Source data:
- - -

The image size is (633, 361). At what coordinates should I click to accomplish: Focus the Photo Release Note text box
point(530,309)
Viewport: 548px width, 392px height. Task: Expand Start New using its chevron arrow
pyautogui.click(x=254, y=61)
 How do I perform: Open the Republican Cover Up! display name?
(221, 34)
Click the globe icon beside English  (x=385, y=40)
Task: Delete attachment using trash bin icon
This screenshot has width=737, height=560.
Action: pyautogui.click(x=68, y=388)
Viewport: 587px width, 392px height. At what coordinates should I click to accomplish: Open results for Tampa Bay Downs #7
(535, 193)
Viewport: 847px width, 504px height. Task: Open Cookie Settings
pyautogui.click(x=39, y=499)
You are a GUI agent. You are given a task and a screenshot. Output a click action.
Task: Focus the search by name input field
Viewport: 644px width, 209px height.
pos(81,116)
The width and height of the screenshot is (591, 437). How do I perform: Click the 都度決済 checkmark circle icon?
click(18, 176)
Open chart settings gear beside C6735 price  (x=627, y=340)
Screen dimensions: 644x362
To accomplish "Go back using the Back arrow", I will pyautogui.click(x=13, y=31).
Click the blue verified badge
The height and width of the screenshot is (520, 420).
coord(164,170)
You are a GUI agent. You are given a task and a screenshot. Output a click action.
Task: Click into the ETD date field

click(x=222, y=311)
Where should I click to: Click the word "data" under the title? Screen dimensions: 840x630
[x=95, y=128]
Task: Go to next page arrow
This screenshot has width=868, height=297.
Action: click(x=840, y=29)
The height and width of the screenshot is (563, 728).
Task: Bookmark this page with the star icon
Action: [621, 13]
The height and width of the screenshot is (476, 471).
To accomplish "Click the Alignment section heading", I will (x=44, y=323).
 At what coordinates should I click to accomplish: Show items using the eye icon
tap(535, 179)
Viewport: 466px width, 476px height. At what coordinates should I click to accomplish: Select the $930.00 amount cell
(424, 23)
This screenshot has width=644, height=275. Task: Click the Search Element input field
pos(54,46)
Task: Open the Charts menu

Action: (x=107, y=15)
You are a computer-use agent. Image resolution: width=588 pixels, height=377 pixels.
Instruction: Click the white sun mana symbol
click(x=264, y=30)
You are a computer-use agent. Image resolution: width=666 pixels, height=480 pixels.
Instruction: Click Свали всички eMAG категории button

- - -

From the line that contains "You are a computer-use agent. Image resolution: width=666" down to the final line of the entries, print every line exactly as it is, and only those lines.

FINISHED TASK:
You are a computer-use agent. Image resolution: width=666 pixels, height=480 pixels.
Instruction: Click Свали всички eMAG категории button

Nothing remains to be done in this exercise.